I have heard of a set up where you can rig a traveller system up with port and starboard sheets through blocks which give you full control in any position and also has the advantage of being a preventer when sailing downwind.
Any advise /diagram/other methods would be welcom.
 
Look at the websites for any of the deck gear manufacturers eg Harken, Rutgerson etc. Plenty of pics of set-ups.

Traveller gear doesn't act as a preventer though - you need something going forward from the boom
 
Here's how we did it on Adriana:
mainsheet437x287.jpg


Very simple, but less adjustment options than with a mainsheet traveller. Worked fine for me though.
Regarding preventers, I used a simple 'handy-billy' as a boomvang - a three part purchase using a single block with becket together with a double block. This had a snap shackle at each end. When running I would unclip the end at the base of the mast and reattach it at the toerail in line with the mast; when you haul it tight it pulls the boom down as well as acts as a preventer. If you have two of these you don't even need to move it when you gybe, just slack one and tighten up on the other.
 
I have never much believed in preventer but that may be a reflection of my sailing style. ie short races with many course changes. However inadvertant jibes can be minimised by holding the boom down when the boom sheet is released so the boom goes out when running. This holding down can be achieved with a vang and to some extent with a wide traveller. This holding the boom down also minimioses chafing of the sail on the spreaders. (especially on fractional rigs.

Now to your question. You ant to be able to allow the mainsheet attachment to cross from one side of the boat to the other. To this end a tubular tube is set across the cockpit with something to slide on the rod. You havn't said what you have. Possibly just a shackle although better would be a large pulley with the sheave (wheel) rolling on the SStube.
All you need is 2 identical tackles I use 3 to 1 purchase although many use 2 to 1. You need a cleat like a cam cleat that can be locked and released quickly and easily from the helmsman's position.

Now when running the traveller (main sheet attachment) is allowed to run to the lee side and can be locked there by tightening the tackle on that side. The mainsheet can be tightened up more than usual and this provides some down pull to the boom.

When reaching this same principle is used the main sheet can be quite tight and this will pull the boom down to stop the top of the mainsail falling away and losing drive. While all the time the boom/sail is not pulled in to the centre line.

When beating there can be some advantage in pulling the traveller up to windward bringing the boom over the centre of the boat. When the boat is overpowered you can allow he traveller to fall to leeward so providing the max drive even though you are dumping power and reducing heeling.

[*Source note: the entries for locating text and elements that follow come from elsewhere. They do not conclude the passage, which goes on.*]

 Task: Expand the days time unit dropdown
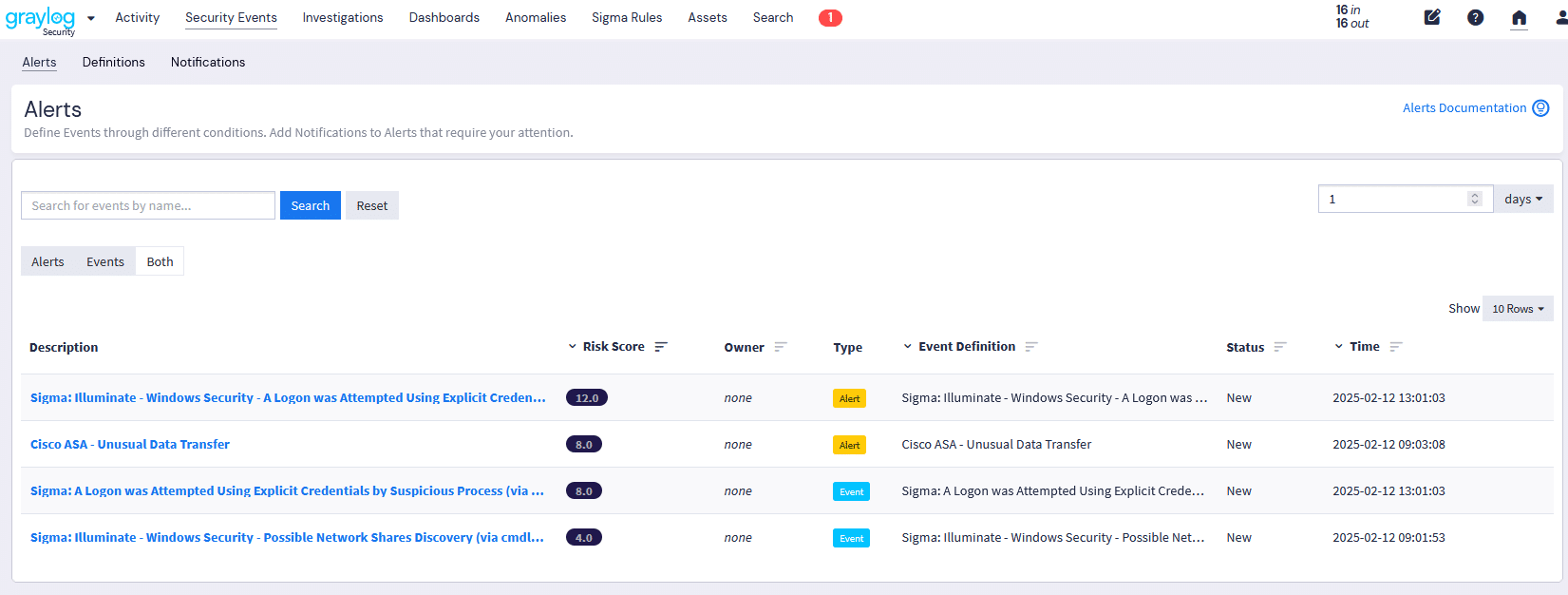(1523, 199)
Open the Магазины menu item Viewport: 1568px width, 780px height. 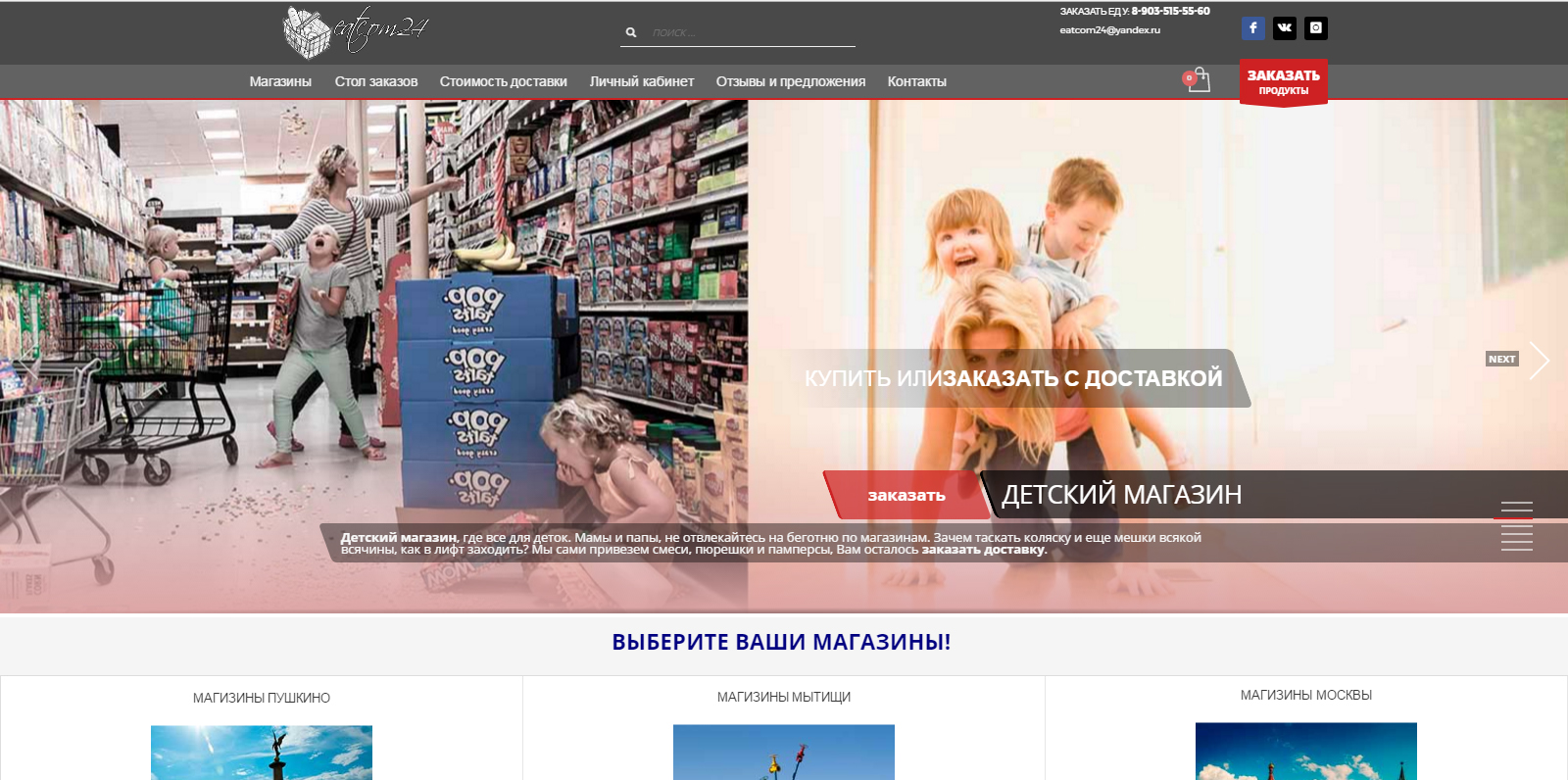point(280,81)
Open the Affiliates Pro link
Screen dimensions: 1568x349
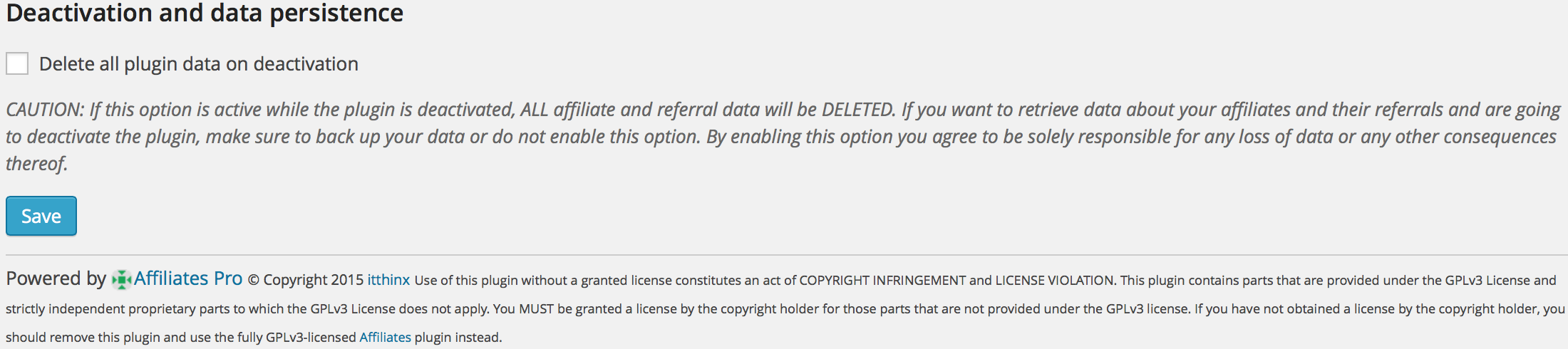pyautogui.click(x=188, y=278)
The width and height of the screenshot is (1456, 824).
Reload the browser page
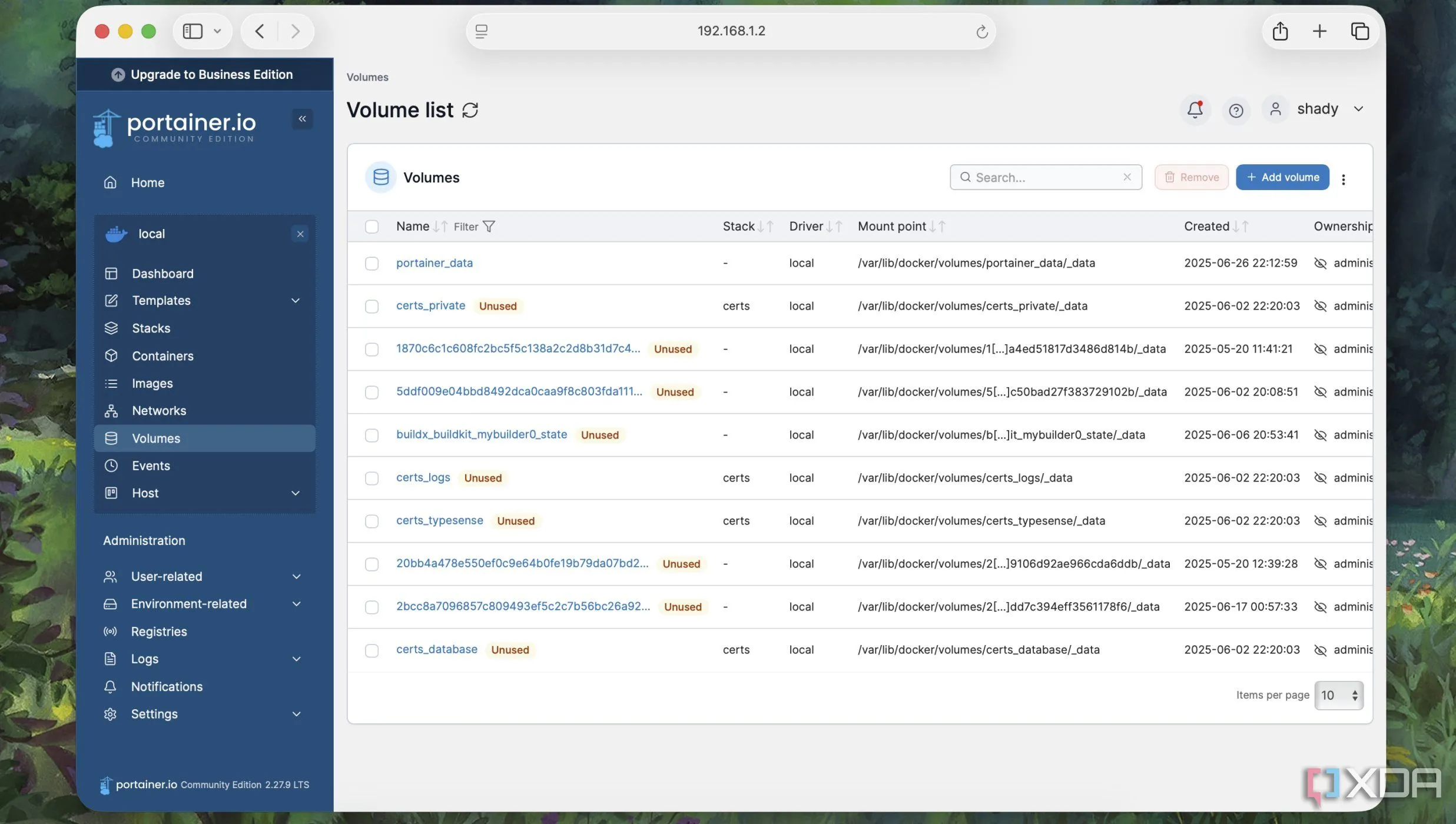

however when you come to pull the traveller back up to windward with the mainsheet still on tight you will find the friction in the traveller slider or roller becomes a real problem. Thhis explains why serious sailors use an aluminium track with multiple wheeled ball bearing car or recirculating balls to provide minimum friction under load. (All at huge cost)

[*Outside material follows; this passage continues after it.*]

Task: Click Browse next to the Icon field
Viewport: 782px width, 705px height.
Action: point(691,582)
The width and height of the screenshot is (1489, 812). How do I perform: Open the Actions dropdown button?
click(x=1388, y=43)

One last gem of wisdom (doubtfull) Boom Vangs. This is a powerfull tackle from the base of the mast to a point about 1/4 of the way from goose neck to boom end. It pulls down the boom without any tndency to pull the boom in toward the centre line. Some large racing boats even have a hydraulic jack to put real power into this action. At least 8to 1 purchase is normal on a small boat.
However if the space between the bottom of the mast (or top[ of the cabin) and the gooseneck is small in relation to the boom length then you can not get very much pull down power at the boom end. (where you need it) So my little boat has about .5 metre clearance under the boom with a3 metre boom. A powerfull vang just can't get any real power at the boom end 6 times as far out. Worse the other half of the vang effort is wasted in trying to shove the boom into the gooseneck which can't be good. so i have to accept a boom vang is little more than a device to limit boom rise in a jibe rather than to actually shape the sail. On the other hand an open boat with keel stepped mast where the vang can pull from the keel can at 45 degrees pull down at least half way out the boom so give real power down at the boom end. Some catamarans run the vang from a curved track near the base of the mast to permit the vang to pull at a point further out the boom but then you are getting into real complications.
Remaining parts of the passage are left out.